Выбери любимый жанр

Коньяк «Ширван» (сборник) - Архангельский Александр Николаевич - Страница 29


Изменить размер шрифта:

29

С Милочкой они регулярно переписывались, но никаких дальнейших шагов Владимир не предпринимал. Так продолжалось до весны 52-го; в один прекрасный день моя мама, которая была девушкой робкой, нежной, безропотной – и при этом решительной, волевой, безоглядной, пришла в управление Московского завода резиновых изделий, где она тогда работала браковщицей ОТК, и положила заявление об уходе.
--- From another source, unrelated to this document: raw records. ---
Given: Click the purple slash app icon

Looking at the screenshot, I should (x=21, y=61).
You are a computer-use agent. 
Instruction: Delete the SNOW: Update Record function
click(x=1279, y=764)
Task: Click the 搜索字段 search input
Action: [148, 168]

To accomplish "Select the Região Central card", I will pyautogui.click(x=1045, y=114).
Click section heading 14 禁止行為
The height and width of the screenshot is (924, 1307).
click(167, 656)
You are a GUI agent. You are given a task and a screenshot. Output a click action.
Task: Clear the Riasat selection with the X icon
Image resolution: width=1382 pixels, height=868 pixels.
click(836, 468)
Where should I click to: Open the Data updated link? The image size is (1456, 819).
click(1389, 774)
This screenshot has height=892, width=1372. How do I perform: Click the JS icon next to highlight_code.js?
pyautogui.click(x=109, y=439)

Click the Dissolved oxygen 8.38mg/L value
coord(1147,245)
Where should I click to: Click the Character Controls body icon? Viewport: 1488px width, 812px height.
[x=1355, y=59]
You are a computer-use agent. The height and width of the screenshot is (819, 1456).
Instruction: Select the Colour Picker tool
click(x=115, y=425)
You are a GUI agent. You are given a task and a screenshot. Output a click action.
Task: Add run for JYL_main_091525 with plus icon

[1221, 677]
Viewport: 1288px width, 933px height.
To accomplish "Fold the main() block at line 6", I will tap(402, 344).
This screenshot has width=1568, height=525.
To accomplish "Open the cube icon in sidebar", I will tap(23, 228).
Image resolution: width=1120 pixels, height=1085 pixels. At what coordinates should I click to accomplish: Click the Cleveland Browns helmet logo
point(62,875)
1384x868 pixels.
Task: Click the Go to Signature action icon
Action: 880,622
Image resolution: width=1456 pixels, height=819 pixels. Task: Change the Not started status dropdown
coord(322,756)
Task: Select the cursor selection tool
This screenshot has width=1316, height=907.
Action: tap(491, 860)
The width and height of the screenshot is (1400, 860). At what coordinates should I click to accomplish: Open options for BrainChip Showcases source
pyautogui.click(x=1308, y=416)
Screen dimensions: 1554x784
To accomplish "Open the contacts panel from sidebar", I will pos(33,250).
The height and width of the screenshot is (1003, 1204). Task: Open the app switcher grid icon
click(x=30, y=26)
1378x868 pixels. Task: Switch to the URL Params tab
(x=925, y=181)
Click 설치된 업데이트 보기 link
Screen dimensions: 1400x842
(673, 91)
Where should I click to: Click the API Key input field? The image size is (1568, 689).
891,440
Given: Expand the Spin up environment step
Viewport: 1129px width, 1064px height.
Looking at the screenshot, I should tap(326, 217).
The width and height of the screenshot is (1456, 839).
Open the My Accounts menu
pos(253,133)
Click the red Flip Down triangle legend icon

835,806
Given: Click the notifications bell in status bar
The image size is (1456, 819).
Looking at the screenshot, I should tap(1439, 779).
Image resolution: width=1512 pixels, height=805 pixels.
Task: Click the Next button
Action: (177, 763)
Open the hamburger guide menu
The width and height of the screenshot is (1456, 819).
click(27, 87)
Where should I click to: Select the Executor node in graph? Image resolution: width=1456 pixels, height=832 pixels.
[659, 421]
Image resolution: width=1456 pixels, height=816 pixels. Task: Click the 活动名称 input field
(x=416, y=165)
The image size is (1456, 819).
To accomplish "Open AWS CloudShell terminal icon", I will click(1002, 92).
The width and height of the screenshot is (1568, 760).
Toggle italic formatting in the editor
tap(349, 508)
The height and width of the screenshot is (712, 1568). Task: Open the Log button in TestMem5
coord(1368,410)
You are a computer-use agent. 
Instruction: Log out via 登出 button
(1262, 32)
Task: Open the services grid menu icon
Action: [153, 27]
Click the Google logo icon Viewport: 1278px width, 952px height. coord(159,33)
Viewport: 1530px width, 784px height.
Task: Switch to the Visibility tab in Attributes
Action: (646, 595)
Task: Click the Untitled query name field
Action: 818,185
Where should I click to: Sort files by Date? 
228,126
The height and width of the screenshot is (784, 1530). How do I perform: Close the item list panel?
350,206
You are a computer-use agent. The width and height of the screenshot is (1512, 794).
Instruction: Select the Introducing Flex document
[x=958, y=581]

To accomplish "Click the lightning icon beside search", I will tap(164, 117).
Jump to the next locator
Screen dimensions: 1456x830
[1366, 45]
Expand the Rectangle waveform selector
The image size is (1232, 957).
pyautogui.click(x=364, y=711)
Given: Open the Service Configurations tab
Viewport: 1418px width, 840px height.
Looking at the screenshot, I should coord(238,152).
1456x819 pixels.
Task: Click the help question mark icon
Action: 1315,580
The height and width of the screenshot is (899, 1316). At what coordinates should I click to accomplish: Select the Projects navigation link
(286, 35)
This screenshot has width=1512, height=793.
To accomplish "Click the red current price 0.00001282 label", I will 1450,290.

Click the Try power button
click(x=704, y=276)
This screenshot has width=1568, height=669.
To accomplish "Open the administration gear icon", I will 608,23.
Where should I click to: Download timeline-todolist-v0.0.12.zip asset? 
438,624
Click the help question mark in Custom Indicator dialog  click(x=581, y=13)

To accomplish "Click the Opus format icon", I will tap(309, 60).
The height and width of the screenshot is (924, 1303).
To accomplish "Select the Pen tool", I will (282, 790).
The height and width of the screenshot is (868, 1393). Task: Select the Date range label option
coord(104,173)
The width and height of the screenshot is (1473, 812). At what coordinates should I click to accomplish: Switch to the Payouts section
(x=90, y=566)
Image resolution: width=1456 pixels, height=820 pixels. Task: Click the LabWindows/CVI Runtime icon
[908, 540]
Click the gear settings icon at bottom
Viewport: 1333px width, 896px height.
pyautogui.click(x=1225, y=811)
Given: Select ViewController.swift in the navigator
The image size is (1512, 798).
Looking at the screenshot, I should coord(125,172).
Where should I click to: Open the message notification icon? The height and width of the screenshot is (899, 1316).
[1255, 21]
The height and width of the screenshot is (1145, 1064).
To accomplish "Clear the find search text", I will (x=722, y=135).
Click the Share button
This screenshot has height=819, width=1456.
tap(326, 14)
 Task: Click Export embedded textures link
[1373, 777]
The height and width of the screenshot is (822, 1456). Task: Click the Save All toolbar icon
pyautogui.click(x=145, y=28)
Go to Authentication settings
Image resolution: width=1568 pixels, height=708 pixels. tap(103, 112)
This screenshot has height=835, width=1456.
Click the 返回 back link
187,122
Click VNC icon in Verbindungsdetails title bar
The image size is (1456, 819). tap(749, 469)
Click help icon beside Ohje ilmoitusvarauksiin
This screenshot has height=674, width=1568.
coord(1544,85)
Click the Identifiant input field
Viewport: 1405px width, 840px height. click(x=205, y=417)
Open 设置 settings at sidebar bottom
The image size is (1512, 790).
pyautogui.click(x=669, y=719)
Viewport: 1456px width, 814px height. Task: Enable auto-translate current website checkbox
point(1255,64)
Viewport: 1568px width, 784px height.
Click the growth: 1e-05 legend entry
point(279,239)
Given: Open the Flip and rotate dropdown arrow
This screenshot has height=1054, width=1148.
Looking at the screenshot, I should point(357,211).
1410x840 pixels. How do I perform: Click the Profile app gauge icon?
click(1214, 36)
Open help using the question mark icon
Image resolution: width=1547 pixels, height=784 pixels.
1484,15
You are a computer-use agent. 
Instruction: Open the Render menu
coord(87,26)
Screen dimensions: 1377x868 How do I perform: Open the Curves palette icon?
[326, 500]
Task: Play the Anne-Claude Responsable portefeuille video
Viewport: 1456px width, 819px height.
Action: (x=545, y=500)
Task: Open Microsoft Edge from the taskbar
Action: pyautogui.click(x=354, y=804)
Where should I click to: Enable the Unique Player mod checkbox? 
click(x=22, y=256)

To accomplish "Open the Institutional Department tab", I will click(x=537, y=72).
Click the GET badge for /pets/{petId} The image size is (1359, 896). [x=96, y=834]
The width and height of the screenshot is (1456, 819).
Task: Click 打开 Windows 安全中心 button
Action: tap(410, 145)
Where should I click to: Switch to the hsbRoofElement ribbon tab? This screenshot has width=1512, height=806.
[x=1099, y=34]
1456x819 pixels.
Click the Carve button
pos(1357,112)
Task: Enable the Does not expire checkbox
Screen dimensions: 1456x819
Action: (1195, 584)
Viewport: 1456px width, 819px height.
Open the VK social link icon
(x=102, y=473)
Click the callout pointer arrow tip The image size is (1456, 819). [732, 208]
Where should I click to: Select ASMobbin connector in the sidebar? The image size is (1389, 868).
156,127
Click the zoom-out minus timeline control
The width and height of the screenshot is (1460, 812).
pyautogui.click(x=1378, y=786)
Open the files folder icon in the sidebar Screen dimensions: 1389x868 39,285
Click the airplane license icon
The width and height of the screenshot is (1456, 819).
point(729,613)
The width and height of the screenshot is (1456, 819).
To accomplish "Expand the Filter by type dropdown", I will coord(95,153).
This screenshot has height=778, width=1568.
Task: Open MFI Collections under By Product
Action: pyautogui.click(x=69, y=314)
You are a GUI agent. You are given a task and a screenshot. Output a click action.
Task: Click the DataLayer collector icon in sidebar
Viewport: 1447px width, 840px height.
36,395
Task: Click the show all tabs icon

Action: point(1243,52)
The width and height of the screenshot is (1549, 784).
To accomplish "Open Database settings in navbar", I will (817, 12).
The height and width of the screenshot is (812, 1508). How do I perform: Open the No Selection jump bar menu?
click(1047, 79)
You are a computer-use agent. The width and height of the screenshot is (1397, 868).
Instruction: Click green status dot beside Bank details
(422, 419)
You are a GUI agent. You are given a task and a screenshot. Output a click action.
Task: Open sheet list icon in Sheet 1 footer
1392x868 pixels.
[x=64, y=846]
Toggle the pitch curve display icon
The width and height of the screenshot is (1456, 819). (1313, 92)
Открою государственную тайну. Завод резиновых изделий выпускал не только маленькие черные мячики и белые безразмерные презервативы; там был еще закрытый цех, делавший что-то военное; здесь твоя бабушка и служила. Она была очень надежной, честной и принципиальной, спирт не пила, подарков не принимала, заранее было известно, что брак через нее не пройдет; начальству было хорошо и удобно, а теперь она вдруг собралась уходить. С чего бы это? Принимал ее лично начальник первого секретного отдела, мучительно похожий на дедушку Толю: тот же мелкий росточек, прямая спина, жилистые руки, кустистые бровки, буравистый взгляд исподлобья, типовой облик отставного чекиста. Пройдут годы, и, устраиваясь работать на советское радио, я в 1985-м буду общаться с точно таким же кадровиком. Их как будто штамповали – на том самом резиновом заводе, в особом гуттаперчевом цеху. Специальный модельный ряд. Ныне секрет производства утрачен; надеюсь, навсегда.

– Что случилось, товарищ Архангельская? – кадровик разгладил листок с заявлением, строго постучал по нему отточенным карандашиком, грифель щелкнул и отлетел.

Мама побледнела. У нее всегда отливала кровь от лица, когда она волновалась. Но горе было собеседнику, который принимал это за признак слабости; наоборот: если она бледнела, это означало – стоять на своем будет насмерть. Ничем не собьешь.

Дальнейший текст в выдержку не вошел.